* Assigned task 1
Quote the part of the excerpt on Japan–India economic relations that opens with the words containing "The strategic dimension" and closes with "and strategically significant.".
* Assigned task 2
Decide whether each statement agrees with the excerpt on Japan–India economic relations, answering yes or no and quoting the deciding words: (a) Bhupender Singh is Managing Partner at Artham Law Chambers. (b) Japanese investments are often measured in business cycles rather than decades. (c) The growth in Japan–India economic relations is limited to capital flows.

These reforms are particularly important for Japanese investors who prioritize long-term stability, quality infrastructure, and predictable business environments.


Beyond Investment: A Strategic Economic Partnership


The growth in Japan–India economic relations goes beyond capital flows.

Today, both countries are working together on issues that are central to the future global economy, including:

  • Supply chain resilience

  • Economic security

  • Critical minerals

  • Semiconductor cooperation

  • Green growth

  • Digital innovation

  • Infrastructure connectivity

  • Indo-Pacific economic cooperation


The relationship is increasingly viewed as a strategic partnership built on shared interests and mutual trust.

The strategic dimension of Japanese investment extends beyond economics. Bhupender Singh, Managing Partner at Artham Law Chambers, argues that the ₹2.7 lakh crore milestone reflects Japan's broader effort to reduce geopolitical concentration risks in critical supply chains. He points to Japan's long-term manufacturing engagement in countries such as Thailand as evidence that Japanese investments are often measured in decades rather than business cycles. According to Bhupender Singh, India's growing role in semiconductor manufacturing, defence production, critical technologies, and the Indo-Pacific framework aligns closely with Japan's evolving economic security priorities, making the partnership both commercially attractive and strategically significant.

 

The Road Ahead for India–Japan Economic Cooperation


Can India become Japan's next major manufacturing and investment hub?. The answer depends on India's ability to continue improving ease of doing business, logistics efficiency, workforce skills, and industrial competitiveness.

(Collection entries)
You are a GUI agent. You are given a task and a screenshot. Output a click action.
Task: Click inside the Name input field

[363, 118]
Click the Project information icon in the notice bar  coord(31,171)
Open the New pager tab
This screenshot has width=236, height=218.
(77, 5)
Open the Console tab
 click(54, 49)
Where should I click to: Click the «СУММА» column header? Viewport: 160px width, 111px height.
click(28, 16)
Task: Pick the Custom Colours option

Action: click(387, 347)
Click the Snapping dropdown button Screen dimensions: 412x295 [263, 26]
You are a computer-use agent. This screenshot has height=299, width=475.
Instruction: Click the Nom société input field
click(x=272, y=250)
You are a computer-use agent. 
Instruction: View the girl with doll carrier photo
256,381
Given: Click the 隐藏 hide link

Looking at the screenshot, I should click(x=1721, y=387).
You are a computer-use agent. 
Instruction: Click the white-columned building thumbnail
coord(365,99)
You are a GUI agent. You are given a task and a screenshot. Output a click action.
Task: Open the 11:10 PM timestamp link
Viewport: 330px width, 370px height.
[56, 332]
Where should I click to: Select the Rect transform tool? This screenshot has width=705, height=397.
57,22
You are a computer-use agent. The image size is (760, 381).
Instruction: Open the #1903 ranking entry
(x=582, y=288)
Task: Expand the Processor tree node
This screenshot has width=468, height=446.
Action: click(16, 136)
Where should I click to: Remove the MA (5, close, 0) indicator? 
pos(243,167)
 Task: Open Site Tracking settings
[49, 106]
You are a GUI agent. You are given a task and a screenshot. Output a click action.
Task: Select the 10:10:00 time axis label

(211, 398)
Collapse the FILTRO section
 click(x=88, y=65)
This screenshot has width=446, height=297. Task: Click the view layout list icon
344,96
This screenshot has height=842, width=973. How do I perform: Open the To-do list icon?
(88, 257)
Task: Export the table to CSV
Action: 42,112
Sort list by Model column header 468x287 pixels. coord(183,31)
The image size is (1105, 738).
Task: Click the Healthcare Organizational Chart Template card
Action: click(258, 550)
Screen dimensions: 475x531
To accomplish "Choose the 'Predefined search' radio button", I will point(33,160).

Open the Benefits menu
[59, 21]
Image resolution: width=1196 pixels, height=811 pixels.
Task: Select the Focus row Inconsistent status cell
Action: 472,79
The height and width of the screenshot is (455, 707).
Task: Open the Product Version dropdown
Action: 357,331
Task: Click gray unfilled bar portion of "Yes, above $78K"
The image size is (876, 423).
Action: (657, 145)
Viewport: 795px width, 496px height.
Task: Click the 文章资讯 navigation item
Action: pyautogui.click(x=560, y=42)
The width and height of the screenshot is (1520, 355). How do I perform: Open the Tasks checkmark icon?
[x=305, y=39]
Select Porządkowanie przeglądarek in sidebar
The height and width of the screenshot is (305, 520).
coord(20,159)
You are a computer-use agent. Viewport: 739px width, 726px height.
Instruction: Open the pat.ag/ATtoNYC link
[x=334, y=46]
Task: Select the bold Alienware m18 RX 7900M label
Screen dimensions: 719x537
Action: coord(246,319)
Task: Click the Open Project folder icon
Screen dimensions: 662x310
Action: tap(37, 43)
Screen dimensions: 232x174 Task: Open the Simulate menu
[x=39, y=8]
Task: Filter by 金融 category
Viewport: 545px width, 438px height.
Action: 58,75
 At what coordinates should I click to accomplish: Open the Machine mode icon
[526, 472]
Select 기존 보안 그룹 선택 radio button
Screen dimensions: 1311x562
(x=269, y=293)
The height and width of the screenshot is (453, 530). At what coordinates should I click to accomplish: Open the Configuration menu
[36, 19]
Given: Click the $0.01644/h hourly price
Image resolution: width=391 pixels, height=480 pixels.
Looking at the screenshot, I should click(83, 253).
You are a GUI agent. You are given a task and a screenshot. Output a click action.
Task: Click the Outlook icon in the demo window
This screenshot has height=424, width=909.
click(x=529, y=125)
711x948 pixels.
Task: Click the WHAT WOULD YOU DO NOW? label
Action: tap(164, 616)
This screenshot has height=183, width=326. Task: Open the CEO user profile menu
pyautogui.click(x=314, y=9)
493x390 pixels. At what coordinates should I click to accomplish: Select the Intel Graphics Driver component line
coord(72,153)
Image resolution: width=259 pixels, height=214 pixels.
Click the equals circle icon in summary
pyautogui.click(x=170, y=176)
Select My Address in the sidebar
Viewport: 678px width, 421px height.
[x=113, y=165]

* Your solution 1
The strategic dimension of Japanese investment extends beyond economics. Bhupender Singh, Managing Partner at Artham Law Chambers, argues that the ₹2.7 lakh crore milestone reflects Japan's broader effort to reduce geopolitical concentration risks in critical supply chains. He points to Japan's long-term manufacturing engagement in countries such as Thailand as evidence that Japanese investments are often measured in decades rather than business cycles. According to Bhupender Singh, India's growing role in semiconductor manufacturing, defence production, critical technologies, and the Indo-Pacific framework aligns closely with Japan's evolving economic security priorities, making the partnership both commercially attractive and strategically significant.

* Your solution 2
(a) Yes: "Bhupender Singh, Managing Partner at Artham Law Chambers"
(b) No: "often measured in decades rather than business cycles"
(c) No: "goes beyond capital flows"